Bereavement due to suicide

Adjusting to life without the person who died

After months or years most people seemed to have adjusted to life without the person who had died. They still felt a great sense of loss, particularly when looking at old photographs, or on birthdays or anniversaries (see ‘Anniversaries and other special occasions’) but feelings had become less intense. Over time memories had become a little less painful, though Barbara said that music could still trigger powerful emotions, and Colin said that his son was always “on his shoulder” in certain contexts, like playing golf. Marion described the 11 years since her husband’s death as ‘all the time in the world and no time at all’.

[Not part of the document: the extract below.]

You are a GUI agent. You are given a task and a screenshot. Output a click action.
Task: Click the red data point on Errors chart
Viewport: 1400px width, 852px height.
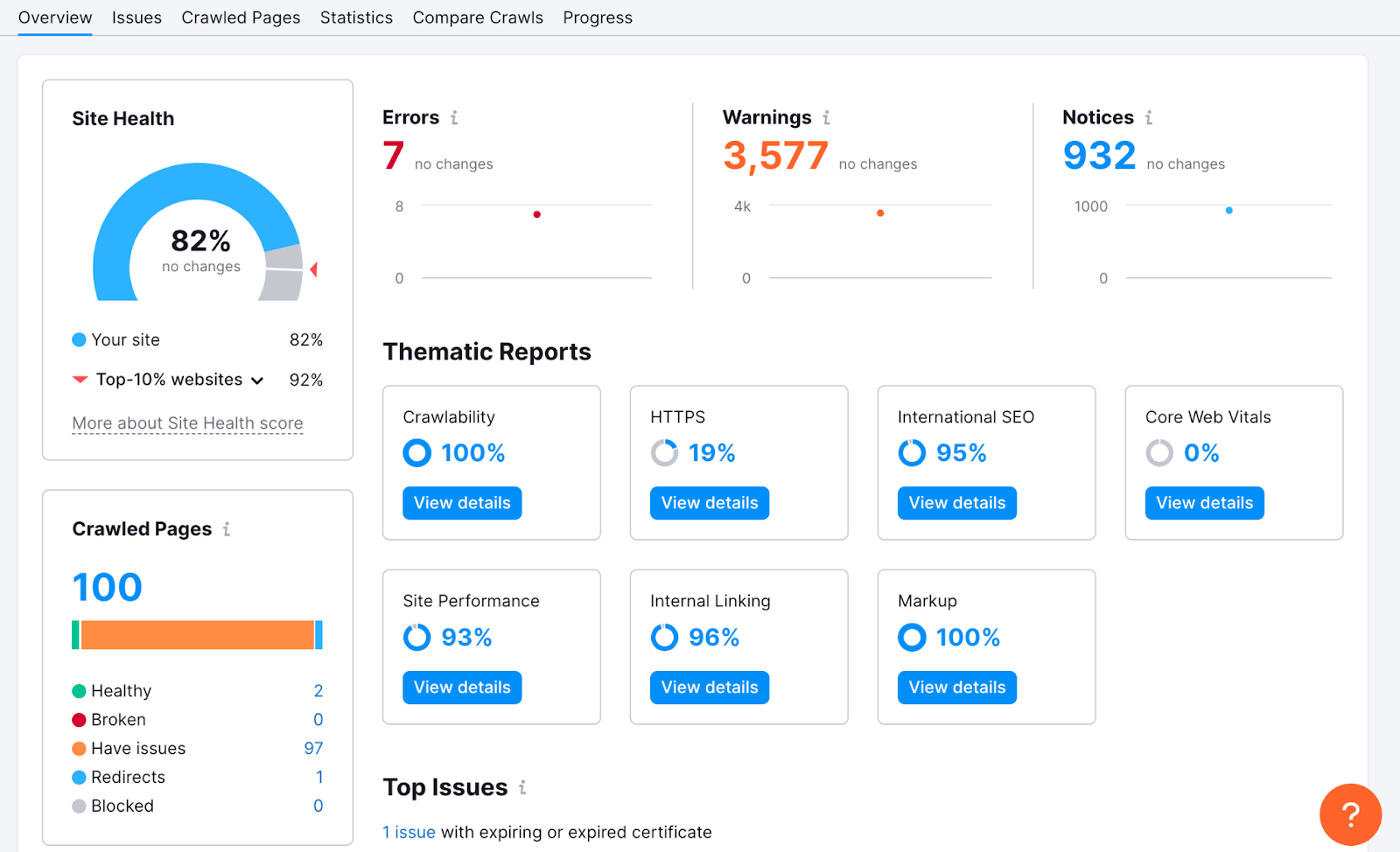click(536, 214)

People came to accept that life had to go on: Kate, though still devastated by the loss of her daughters, had accepted this for the sake of her other children, particularly her young son.

Some people attended or helped to run support groups, or found other ways of helping those bereaved by suicide. Many who could use their experience to offer other families support found that it helped them to make sense of what had happened.

Some people said that after a while their lives began to return to “normal” and they realised that their loved ones would want them to go on living. But people sometimes still wanted to talk about the person who had died. They wanted to keep their memories alive.
Helen felt huge waves of emotion after her daughter Charlotte died. Leaving the area then felt like leaving Charlotte, and she felt overly anxious about her other daughter. She still feels sad at times but now feels about “95% normal.”
Rachel’s mother died when she was a teenager. This affected her confidence and made her more introverted for a while, but she regained her confidence, became head girl at school and made the most of her life.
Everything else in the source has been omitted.